Detecting the labels at the first end 28 of the window 26 has a certain number of advantages:

• • the measurement is made in the test and control zones 34, 36 a certain time (for example 10 minutes) after detecting the appearance of the labels at the end 28 of the window 26, said time interval being the same for all samples and not dependent on the conditions for dissolving the conjugate in zone 30 of the strip and for complex formation between said conjugate and the substance to be assayed;
  • an operator error, such as forgetting to deposit the migration buffer in the orifice 24 of the casing 20 or using a strip 22 which has already been used, can rapidly be detected in the measurement because the signal I of the FIG. 7 would not have the leading edge characteristic of the presence of labels.

EXAMPLE 1

Method for Coating or Immobilization on Nitrocellulose Membrane

Equipment

Anti-D-dimer capture antibody to be immobilized: monoclonal 2.1.16 (Stago, France) at a concentration of 2 mg/ml.

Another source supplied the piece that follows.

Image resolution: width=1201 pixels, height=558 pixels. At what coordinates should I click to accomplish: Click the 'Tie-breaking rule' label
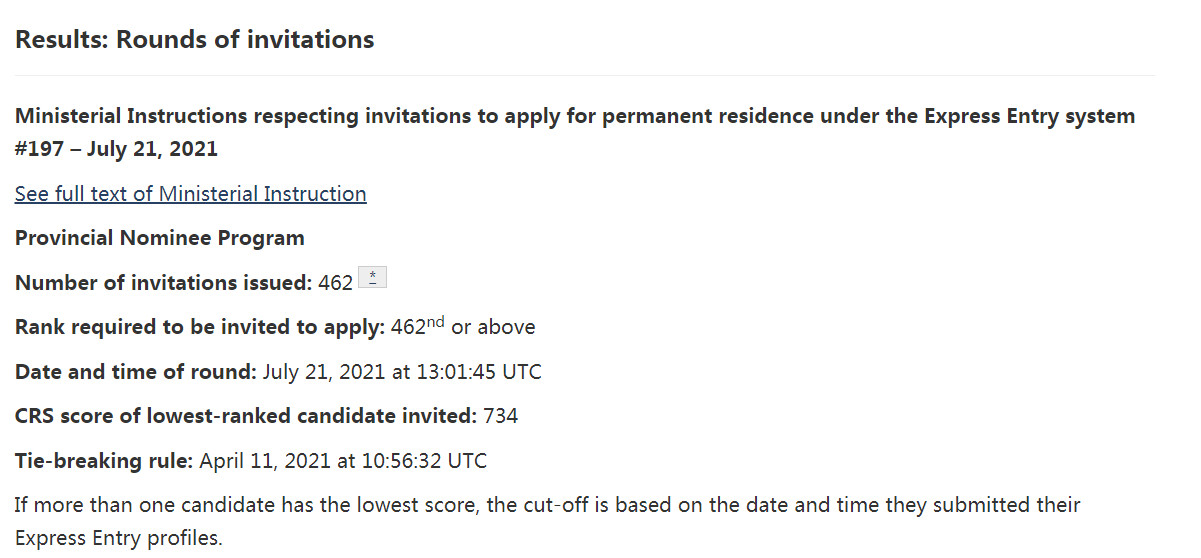click(x=103, y=461)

RMC capture antibody to be immobilized: goat anti-chicken Ig antibody (Sigma, France) to a concentration of 1 mg/ml.

Coating membrane: nitrocellulose SHF0900405 (Millipore, USA).

Coating buffer: 0.15 M phosphate buffer, pH 7.4.

Antibody solutions distribution equipment: Linomat IV (Camag, Switzerland) or Bio Jet Quanti 3000 (Bio dot, USA).

Method

The capture antibodies and proteins were coated onto (immobilized on) an inert support using the method briefly summarized below. 1 μg per test of test 2.1.16 capture antibody and 0.25 μg per test of goat anti-chicken RMC capture antibody were distributed, using a Linomat or Bio Jet Quanti apparatus (by vaporization), onto the nitrocellulose membrane, pre-cut into a form that was suitable for the test.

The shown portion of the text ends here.